Data provided:
☆ ☆ ☆ ☆
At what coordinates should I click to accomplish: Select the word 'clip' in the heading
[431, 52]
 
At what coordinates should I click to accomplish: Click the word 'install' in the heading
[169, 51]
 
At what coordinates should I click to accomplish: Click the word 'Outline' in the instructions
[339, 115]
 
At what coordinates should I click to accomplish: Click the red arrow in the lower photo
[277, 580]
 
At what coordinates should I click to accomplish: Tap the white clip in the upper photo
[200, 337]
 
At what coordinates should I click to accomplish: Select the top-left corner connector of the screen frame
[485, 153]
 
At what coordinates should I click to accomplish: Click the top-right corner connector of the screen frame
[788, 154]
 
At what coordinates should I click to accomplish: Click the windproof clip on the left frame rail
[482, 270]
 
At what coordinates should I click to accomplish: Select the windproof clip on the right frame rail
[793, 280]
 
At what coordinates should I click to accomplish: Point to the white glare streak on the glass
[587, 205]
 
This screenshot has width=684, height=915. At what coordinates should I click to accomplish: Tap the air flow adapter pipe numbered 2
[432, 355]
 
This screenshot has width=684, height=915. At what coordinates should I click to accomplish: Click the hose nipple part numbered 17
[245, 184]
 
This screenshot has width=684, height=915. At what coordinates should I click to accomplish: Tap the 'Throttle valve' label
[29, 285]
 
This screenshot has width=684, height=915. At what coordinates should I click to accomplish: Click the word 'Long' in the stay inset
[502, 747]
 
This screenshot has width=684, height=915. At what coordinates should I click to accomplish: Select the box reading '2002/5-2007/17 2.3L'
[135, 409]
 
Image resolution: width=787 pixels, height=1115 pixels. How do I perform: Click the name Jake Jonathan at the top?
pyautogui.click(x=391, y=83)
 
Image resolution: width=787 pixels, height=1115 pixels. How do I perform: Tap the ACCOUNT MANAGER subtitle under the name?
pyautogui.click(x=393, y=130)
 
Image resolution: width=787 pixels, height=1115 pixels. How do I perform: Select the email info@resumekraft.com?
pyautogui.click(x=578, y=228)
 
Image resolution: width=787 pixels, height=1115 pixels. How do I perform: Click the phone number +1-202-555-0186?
☆ ☆ ☆ ☆
Problem requirements:
Format the items above as a JSON list of strings, with one string for each line and blank lines left out.

Response to the exercise:
[
  "At what coordinates should I click to accomplish: Select the word 'clip' in the heading",
  "[431, 52]",
  "At what coordinates should I click to accomplish: Click the word 'install' in the heading",
  "[169, 51]",
  "At what coordinates should I click to accomplish: Click the word 'Outline' in the instructions",
  "[339, 115]",
  "At what coordinates should I click to accomplish: Click the red arrow in the lower photo",
  "[277, 580]",
  "At what coordinates should I click to accomplish: Tap the white clip in the upper photo",
  "[200, 337]",
  "At what coordinates should I click to accomplish: Select the top-left corner connector of the screen frame",
  "[485, 153]",
  "At what coordinates should I click to accomplish: Click the top-right corner connector of the screen frame",
  "[788, 154]",
  "At what coordinates should I click to accomplish: Click the windproof clip on the left frame rail",
  "[482, 270]",
  "At what coordinates should I click to accomplish: Select the windproof clip on the right frame rail",
  "[793, 280]",
  "At what coordinates should I click to accomplish: Point to the white glare streak on the glass",
  "[587, 205]",
  "This screenshot has width=684, height=915. At what coordinates should I click to accomplish: Tap the air flow adapter pipe numbered 2",
  "[432, 355]",
  "This screenshot has width=684, height=915. At what coordinates should I click to accomplish: Click the hose nipple part numbered 17",
  "[245, 184]",
  "This screenshot has width=684, height=915. At what coordinates should I click to accomplish: Tap the 'Throttle valve' label",
  "[29, 285]",
  "This screenshot has width=684, height=915. At what coordinates should I click to accomplish: Click the word 'Long' in the stay inset",
  "[502, 747]",
  "This screenshot has width=684, height=915. At what coordinates should I click to accomplish: Select the box reading '2002/5-2007/17 2.3L'",
  "[135, 409]",
  "Image resolution: width=787 pixels, height=1115 pixels. How do I perform: Click the name Jake Jonathan at the top?",
  "pyautogui.click(x=391, y=83)",
  "Image resolution: width=787 pixels, height=1115 pixels. How do I perform: Tap the ACCOUNT MANAGER subtitle under the name?",
  "pyautogui.click(x=393, y=130)",
  "Image resolution: width=787 pixels, height=1115 pixels. How do I perform: Select the email info@resumekraft.com?",
  "pyautogui.click(x=578, y=228)",
  "Image resolution: width=787 pixels, height=1115 pixels. How do I perform: Click the phone number +1-202-555-0186?"
]